News

Actions

Trump seizes on border unrest ahead of perilous month

Posted at 8:34 AM, Nov 26, 2018
and last updated 2018-11-26 09:34:27-05

(CNN)President Donald Trump is seizing on an attempt by 500 migrants to rush the southern border to use immigration as an issue to bolster his presidency at a critical political moment.
Trump spent weeks ahead of the midterm elections warning that the United States was about to experience an invasion from a migrant caravan trekking north across Mexico, and sent troops to the border in what critics branded a political stunt.
He seized on unrest at the frontier on Sunday to hike pressure on Mexico and to squeeze his political opponents in Washington as he demands financing for his border wall in a looming government funding showdown.
“Mexico should move the flag waving Migrants, many of whom are stone cold criminals, back to their countries,” Trump tweeted early Monday morning.
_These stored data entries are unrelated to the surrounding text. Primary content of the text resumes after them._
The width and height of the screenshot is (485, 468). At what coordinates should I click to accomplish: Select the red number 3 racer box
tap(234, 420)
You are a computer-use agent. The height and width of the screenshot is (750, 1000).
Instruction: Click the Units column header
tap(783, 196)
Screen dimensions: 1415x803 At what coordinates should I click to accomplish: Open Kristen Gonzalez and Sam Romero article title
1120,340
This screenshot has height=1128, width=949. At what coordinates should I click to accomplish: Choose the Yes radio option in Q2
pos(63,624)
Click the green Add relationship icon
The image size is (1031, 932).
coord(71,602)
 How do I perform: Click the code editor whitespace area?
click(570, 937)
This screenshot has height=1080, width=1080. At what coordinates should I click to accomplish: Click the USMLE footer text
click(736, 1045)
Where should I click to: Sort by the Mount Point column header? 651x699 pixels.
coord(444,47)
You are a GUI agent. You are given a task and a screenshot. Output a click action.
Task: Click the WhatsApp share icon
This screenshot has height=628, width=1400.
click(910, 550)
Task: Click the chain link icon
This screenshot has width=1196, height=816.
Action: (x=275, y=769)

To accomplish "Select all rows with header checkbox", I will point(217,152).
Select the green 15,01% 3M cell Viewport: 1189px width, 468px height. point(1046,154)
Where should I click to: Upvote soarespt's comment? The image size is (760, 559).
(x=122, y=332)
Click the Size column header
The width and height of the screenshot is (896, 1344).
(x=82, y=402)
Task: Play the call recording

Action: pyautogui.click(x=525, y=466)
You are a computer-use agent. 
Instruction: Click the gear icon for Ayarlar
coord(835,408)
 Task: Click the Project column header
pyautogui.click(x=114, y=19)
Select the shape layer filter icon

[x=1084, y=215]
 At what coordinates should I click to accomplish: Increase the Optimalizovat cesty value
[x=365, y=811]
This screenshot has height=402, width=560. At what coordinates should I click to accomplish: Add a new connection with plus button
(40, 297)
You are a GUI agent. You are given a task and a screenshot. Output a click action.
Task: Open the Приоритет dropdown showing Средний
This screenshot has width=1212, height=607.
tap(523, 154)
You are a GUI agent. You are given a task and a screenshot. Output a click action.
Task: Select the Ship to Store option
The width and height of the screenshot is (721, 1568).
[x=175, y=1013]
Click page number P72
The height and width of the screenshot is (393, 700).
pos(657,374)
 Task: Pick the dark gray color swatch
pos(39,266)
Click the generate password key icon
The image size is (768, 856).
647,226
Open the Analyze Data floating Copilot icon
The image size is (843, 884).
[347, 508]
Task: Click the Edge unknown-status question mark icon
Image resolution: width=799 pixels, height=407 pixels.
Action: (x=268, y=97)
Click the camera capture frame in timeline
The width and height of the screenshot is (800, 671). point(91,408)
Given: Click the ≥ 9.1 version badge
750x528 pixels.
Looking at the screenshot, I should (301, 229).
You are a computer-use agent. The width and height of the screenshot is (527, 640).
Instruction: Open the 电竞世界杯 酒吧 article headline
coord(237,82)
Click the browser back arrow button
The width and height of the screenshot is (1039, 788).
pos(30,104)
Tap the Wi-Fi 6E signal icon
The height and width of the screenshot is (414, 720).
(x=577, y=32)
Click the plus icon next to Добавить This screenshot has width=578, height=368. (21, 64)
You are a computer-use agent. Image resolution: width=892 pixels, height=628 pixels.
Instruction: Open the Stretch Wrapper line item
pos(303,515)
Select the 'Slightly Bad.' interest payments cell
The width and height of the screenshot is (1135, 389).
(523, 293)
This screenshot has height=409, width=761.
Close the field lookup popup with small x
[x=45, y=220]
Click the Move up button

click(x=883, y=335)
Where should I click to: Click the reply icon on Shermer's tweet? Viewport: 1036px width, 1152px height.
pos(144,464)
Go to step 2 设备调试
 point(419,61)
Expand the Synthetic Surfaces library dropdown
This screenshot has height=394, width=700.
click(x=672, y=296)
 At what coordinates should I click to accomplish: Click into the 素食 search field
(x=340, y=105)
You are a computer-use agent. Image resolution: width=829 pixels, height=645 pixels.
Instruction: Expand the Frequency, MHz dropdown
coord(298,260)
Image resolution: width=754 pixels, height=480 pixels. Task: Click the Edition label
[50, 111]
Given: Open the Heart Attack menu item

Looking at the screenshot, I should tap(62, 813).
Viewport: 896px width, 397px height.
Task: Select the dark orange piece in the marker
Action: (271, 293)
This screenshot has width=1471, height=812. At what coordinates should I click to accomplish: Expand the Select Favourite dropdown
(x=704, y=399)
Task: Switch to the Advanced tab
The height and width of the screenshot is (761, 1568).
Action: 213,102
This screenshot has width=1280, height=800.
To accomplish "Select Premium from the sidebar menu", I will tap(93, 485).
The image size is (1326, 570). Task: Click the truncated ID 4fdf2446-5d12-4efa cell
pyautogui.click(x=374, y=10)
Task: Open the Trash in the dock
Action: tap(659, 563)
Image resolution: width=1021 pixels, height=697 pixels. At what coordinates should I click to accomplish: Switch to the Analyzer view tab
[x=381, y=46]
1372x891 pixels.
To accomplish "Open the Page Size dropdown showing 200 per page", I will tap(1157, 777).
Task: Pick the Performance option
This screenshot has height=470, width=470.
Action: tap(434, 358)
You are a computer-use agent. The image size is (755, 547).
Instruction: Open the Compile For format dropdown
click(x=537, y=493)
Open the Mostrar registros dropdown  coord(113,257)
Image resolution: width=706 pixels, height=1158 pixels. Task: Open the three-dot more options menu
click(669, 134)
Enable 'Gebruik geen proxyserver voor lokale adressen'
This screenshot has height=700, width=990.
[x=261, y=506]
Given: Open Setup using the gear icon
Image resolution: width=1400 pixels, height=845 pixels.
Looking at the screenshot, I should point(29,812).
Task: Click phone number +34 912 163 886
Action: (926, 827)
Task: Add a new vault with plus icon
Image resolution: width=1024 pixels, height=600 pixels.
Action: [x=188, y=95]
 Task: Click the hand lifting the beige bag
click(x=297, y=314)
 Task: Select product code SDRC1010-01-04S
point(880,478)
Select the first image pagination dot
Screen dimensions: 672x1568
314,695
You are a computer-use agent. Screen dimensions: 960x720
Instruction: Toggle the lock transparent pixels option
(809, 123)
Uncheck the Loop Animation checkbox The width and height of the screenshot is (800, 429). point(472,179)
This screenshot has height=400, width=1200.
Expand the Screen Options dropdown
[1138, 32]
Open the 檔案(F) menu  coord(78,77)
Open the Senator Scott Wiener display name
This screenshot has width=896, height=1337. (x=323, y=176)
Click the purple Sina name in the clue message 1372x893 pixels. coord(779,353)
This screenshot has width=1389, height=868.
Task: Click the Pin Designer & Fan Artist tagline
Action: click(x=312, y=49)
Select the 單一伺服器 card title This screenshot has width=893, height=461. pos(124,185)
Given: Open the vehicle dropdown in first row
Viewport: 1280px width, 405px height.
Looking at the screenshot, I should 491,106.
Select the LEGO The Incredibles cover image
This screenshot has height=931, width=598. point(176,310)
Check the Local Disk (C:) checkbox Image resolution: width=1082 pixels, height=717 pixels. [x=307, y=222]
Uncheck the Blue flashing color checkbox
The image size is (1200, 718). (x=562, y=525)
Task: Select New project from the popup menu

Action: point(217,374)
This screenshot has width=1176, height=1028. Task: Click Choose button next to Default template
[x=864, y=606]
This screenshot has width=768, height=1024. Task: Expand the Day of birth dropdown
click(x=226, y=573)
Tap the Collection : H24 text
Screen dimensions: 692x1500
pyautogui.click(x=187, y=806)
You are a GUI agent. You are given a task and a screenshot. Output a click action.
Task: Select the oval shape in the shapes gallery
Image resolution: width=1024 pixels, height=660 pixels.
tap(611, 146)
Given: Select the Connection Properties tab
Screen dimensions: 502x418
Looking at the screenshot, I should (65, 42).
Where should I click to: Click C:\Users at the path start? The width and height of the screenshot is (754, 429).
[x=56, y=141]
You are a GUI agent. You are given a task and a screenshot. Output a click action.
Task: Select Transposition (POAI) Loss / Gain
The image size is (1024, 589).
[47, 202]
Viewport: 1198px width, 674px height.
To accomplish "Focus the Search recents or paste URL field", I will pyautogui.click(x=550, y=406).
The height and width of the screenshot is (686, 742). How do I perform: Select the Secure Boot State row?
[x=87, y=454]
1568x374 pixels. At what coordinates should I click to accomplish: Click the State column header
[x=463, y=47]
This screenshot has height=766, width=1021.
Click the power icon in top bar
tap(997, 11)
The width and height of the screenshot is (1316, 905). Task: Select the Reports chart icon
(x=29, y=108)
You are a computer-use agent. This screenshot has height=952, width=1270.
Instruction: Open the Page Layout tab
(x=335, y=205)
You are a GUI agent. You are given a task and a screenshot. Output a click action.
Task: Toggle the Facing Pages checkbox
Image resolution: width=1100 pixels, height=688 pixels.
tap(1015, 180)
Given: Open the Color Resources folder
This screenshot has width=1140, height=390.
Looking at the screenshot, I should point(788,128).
“Do it by plane, do it by bus, do it anyway you want, but they are NOT coming into the U.S.A. We will close the Border permanently if need be. Congress, fund the WALL!”
Trump was reacting to reports that a group of migrants overwhelmed both Mexican federal and local police blockades and rushed towards the border at one of the busiest crossings between Tijuana in Mexico and San Diego. US authorities said several Border Patrol agents were hit by rocks, prompting the use of tear gas. Border crossings were closed in both directions for several hours, and it did not appear that any migrants breached the frontier.
The situation appeared to fall well short of the mass invasion by a caravan of thousands of migrants conjured up by Trump before the midterms.
Sunday’s events will further electrify political tensions in Washington as it gets to work after the Thanksgiving holiday and ahead of a month of transition and increasing vulnerability for the President.
Trump and Congress are already facing a two-week deadline to fund the government or risk a partial federal shutdown. Trump’s White House is on edge as he mulls the fate of key players ahead of a staff reshuffle. The President is also keen to make the most of his final month of a GOP monopoly on power in Capitol Hill, and finally win funding for his border wall. He is also pushing an apparently reluctant Senate Majority Leader Mitch McConnell to act on a criminal justice bill — one of the few bipartisan initiatives this year.
Trump is also set to travel to another big international summit this week — the G20 in Argentina — that carries the habitual possibility that he could again fall out with other world leaders. The trip will also bring him face-to-face with Chinese President Xi Jinping at the most contentious moment in US-China relations for decades as a trade war rages between the two powers.